Aqui vai outro caso. O mesmo desdobramento dessa lei cistêmica que sistematicamente produz desinformação aconteceu quando pedi para alterar meu nome no currículo lattes. O CNPq, órgão responsável pela plataforma, havia de fato se comprometido com a inserção de nomes sociais nos seus currículos, como consta na publicação do blog da Jaqueline Gomes de Jesus. O problema vem, então, de um lado em que há um excesso de informações pautadas nas evidências do sujeito universal cisgênero, e do outro em que a nossa valiosa informação – respeito ao nome social – se encontrar profundamente localizada, restrita. Quero dizer: neste caso era necessário falar tão somente com a ouvidoria do CNPq, já que apenas o ouvidor tinha conhecimento do nome social; enquanto isso, os demais atendentes iriam tão somente basear suas práticas nos saberes e evidências do sujeito cisgênero. Evidências estas que tomam como óbvio que “todo mundo” tem que ter seu nome no currículo de acordo com os seus dados que constam na receita federal; não havia nada alí que pudesse servir de contestação a essa suposta verdade universal. Tudo isso num diálogo com uma atendente que havia falado comigo ao telefone. Da informação óbvia e evidente que passou então a uma grosseria pelo telefone, ao ser a atendente interpelada com a questão do nome social. Mas não havia abertura simbólica suficiente para que nome social significasse alguma coisa para aquela pessoa. O acesso ao direito se encontra profundamente restrito, porque os sentidos estão divididos, localizados e estancados. Controlados. Soa quase como algo da ordem do tabu ou proibido. Os sentidos não fluem nada bem também nos espaços das clínicas.

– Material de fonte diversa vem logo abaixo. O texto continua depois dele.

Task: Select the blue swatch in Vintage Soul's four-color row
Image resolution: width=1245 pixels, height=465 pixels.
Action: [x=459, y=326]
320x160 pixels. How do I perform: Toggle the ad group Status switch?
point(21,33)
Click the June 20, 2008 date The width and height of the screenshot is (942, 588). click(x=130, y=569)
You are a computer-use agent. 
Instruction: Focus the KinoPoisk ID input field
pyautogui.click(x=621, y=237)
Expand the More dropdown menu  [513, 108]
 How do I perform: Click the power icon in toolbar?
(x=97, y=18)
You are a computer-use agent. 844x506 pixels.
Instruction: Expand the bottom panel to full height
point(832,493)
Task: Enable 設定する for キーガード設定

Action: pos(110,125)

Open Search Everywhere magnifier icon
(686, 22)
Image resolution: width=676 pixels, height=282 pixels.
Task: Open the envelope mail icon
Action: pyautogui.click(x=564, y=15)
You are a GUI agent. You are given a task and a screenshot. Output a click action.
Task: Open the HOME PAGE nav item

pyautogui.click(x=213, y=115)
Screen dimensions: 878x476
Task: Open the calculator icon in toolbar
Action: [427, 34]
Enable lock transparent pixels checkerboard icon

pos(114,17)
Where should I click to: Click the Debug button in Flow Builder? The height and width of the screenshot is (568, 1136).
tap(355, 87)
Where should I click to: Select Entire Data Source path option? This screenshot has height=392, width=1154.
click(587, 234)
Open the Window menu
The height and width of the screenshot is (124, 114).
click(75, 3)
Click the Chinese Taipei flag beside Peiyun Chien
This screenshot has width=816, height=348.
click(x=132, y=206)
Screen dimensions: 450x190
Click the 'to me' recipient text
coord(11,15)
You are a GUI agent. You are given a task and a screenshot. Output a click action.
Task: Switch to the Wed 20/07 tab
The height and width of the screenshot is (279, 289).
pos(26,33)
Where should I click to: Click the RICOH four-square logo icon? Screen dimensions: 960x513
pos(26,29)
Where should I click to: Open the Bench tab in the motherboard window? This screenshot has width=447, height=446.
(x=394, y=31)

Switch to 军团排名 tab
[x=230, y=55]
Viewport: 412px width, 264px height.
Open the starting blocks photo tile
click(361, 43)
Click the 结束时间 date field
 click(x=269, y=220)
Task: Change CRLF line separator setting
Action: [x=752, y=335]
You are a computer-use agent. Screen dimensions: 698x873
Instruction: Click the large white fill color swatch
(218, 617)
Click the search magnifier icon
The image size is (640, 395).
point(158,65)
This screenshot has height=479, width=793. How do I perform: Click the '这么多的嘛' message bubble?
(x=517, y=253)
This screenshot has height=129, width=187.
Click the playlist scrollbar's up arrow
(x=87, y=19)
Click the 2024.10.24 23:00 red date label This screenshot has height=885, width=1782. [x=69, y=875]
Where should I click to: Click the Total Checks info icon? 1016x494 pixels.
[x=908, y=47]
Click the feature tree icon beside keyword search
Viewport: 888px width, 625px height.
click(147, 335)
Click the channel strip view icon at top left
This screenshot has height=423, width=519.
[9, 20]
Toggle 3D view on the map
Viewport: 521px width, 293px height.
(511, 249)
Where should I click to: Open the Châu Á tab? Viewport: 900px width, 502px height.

Diria que a tomada de consciência política enquanto mulher trans* tem a sua tomada de devir travesti. Isso porque na minha opinião temos que tomar cuidado com exclusões simbólicas quando nos pautamos na crença de uma coerência de identidades. O chamado “processo transexualizador”, a despeito de se configurar como um avanço histórico no acesso a saúde, tem funcionado na maioria das práticas médicas (já tão restritas) como um verdadeiro processo brutalizador. É preciso abertura ao simbólico para que esse excesso de saberes e verdades não imprimam tamanha violência contra os corpos que fogem, que estão à deriva. Só assim estaremos falando de acesso a saúde integral, universal, gratuita e de qualidade e de direitos humanos e civis (direito ao nome, desde sempre já social).